July and Buttercream.. Two Bitter Lovers
|Chris from Mele Cotte was our hostess this month - and a lovely hostess at that! Chris chose Filbert Gateau with Praline Buttercream as our Daring Baker challenge for the month of July.|
I had mixed feelings.. I won't lie. Since my "lifestyle change" is still in effect, when I saw the cake included buttercream and chocolate, well I could feel my adrenaline start pumping and there seemed to be an instant bounce in my step.. CHOCOLATE. OHMYGOD HOW I MISS THEE SO MUCH.
On the other hand, as much as I love the buttercream, ugh.. I've had enough of it to last me a good long while AND the temps in NE Ohio are pretty high with the mugginess at about 593% - just a smidge uncomfortable in these parts. ;) I'm a lucky gal as we've got central air but I wondered if it'd be enough to keep my buttercream thick and workable.. Mmmm hmmm..
I present to you the answer to that question:
Allow me to fill ya'll in on the July Kitchen Disaster of 2008.
I was on vacation the week I decided to make the cake - it was the perfect time because we were going to a sleep over at 2 of my bestest friends' house and I knew I could unload the fat/calorie laden cake on them.. so I started on Monday and made the pistachio (Bless Chris' heart, she gave us lots of room to personalize this cake.. changing the nut being one of them) flour and pistachio praline. Both went off without a hitch.

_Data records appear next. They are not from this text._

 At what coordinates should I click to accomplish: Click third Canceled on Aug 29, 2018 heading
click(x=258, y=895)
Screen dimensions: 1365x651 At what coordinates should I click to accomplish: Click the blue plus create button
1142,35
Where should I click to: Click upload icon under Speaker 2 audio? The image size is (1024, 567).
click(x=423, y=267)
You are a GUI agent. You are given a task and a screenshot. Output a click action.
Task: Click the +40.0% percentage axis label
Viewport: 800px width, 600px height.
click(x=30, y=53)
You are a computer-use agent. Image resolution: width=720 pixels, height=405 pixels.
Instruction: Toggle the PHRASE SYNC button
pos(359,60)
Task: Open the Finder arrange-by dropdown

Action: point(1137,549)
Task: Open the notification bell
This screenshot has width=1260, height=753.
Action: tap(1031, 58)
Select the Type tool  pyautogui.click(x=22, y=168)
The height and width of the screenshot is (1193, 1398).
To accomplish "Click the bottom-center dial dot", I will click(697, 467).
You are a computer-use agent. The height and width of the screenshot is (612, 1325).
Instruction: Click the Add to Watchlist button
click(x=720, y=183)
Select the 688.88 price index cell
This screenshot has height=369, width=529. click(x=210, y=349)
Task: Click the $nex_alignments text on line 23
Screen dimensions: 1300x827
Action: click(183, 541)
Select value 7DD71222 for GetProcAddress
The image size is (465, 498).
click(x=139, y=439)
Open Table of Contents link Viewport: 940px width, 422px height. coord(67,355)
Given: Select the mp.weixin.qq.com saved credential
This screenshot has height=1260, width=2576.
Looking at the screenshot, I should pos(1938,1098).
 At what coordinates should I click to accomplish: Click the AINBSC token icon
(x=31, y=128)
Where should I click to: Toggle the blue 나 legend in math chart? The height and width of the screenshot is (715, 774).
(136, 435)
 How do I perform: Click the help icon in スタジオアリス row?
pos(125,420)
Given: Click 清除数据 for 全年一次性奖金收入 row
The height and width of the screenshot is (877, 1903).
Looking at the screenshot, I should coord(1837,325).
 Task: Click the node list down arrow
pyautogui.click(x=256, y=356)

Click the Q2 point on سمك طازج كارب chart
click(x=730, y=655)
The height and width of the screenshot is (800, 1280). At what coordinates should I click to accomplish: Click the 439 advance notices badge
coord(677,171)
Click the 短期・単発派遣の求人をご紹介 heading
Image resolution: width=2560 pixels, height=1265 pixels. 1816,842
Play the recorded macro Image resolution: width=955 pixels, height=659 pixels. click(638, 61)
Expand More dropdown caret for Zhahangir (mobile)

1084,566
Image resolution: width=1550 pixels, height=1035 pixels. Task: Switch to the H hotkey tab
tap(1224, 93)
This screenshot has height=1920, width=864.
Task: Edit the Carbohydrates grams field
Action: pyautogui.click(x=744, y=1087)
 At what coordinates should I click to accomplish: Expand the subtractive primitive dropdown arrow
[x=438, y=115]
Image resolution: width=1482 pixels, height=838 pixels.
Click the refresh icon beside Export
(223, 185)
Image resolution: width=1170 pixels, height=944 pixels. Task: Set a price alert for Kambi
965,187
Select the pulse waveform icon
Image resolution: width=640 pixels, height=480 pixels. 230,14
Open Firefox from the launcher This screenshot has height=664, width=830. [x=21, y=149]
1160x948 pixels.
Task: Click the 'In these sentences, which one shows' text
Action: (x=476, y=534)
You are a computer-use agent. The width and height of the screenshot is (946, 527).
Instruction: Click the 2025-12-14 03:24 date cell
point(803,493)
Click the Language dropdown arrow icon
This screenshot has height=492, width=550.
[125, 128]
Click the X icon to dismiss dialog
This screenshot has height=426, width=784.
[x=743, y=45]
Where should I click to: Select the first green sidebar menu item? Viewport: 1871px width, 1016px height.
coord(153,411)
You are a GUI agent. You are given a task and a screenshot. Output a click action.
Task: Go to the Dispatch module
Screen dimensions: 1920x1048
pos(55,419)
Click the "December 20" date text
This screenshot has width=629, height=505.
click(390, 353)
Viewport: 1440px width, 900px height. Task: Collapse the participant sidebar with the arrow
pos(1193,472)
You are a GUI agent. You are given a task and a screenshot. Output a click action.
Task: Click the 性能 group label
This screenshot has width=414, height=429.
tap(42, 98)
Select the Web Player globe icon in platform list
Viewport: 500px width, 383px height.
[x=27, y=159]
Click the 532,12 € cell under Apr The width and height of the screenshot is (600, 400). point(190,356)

I got back to the cake on Friday.. making the cake was, again, no problem.. my 2 layers puffed up nicely and were quite pretty in an green kind of way. hee! I decided to go with my go-to buttercream recipe from Jacques Torres because I'm confident in my ability to make that frosting without problems and wasn't really up to trying yet another buttercream recipe in the heat and humidity of my kitchen. Well, I guess it didn't matter what recipe I went with.. my house was just too warm and sticky even with the A/C BLASTING at Antarctic temperatures. I couldn't get this stuff to thicken up for the life of me. So I threw it in the freezer - and by that I mean, I literally threw the KA mixing bowl full of delicious buttercream soup into our chest freezer. :D
Saturday morning.. I OF COURSE get side tracked on DB stuff and email catch up duties.. so I've got about 2 hours to crank this cake out and make the 3 snackers I had planned on bringing. You know, I've been in this position more times than I can count.. actually every time. I am late for everything - the quintessential procrastinator extraordinare. Seriously. And it doesn't matter how many times I rush to finish something before the deadline - it doesn't matter that I'm a heaping sack of nerves, angst and perspiration as I bolt out the door to get where I'm suppose to be within an hour (or two) of when I was suppose to initially be there. It doesn't matter how I call myself names and then give myself the silent treatment for being such an ASSHOLE every single time. I conveniently forget all of that the next time I'm procrastinating about something.. GAH.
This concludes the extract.